[The input Boundary: Start]

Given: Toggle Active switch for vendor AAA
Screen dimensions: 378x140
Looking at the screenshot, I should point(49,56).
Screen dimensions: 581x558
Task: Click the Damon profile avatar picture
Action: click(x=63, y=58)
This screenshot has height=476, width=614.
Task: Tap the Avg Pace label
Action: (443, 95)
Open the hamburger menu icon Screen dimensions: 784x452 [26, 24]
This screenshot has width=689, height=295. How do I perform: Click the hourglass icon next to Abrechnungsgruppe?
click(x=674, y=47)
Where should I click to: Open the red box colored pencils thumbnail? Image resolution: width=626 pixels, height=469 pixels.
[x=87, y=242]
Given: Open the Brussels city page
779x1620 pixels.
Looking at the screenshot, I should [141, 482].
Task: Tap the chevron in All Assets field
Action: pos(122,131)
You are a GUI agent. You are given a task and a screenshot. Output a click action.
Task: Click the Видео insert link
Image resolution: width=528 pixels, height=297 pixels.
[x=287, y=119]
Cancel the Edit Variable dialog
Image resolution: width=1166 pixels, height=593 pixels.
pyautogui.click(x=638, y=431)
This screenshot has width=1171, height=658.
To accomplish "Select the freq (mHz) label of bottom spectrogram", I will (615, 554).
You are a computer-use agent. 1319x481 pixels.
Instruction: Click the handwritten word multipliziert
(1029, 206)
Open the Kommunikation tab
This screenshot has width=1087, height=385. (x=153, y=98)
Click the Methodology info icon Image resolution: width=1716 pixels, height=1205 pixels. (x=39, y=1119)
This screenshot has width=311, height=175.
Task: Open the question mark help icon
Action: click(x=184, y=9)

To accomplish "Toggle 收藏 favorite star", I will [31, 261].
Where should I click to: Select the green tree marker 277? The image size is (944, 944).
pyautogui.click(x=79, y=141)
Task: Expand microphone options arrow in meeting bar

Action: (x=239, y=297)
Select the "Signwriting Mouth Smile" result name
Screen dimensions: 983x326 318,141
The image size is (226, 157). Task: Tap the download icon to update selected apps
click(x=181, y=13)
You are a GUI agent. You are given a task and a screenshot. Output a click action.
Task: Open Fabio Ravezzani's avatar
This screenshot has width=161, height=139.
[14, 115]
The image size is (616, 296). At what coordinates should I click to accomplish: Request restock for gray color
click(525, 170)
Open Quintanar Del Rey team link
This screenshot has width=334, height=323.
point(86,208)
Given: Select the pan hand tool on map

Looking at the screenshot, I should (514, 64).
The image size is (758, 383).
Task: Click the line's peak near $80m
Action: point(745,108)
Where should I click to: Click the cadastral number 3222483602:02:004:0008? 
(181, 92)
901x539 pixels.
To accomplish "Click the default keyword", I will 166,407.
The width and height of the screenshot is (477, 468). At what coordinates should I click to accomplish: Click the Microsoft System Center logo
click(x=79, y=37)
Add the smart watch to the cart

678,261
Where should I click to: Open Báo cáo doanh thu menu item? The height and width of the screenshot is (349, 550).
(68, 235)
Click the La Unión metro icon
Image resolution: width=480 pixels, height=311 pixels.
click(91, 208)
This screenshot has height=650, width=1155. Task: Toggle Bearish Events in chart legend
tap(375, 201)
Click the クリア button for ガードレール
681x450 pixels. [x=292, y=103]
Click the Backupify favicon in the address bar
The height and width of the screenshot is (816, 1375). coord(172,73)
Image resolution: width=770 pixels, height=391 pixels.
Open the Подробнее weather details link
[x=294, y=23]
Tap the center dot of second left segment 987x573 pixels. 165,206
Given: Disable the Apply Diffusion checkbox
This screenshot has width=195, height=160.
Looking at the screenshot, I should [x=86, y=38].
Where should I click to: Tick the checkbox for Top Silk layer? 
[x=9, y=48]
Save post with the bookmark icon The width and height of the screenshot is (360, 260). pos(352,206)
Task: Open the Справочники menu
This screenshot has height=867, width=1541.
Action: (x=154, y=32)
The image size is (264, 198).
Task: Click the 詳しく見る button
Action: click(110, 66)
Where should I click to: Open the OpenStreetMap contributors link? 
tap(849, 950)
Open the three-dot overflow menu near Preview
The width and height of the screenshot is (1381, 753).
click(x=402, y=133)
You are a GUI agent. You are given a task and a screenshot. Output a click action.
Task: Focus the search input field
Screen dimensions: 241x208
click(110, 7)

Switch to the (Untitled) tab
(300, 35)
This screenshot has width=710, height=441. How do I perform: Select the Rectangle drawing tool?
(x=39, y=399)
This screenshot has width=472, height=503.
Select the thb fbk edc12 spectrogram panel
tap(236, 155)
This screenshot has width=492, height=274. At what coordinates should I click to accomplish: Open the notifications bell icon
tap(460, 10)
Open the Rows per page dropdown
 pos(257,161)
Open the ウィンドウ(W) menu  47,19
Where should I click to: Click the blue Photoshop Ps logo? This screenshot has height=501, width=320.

[The input Boundary: End]

### Action item:
Using the entries above, tally how many lines have the word "will" in them; write the number and nothing more.

### Solution for this problem:
3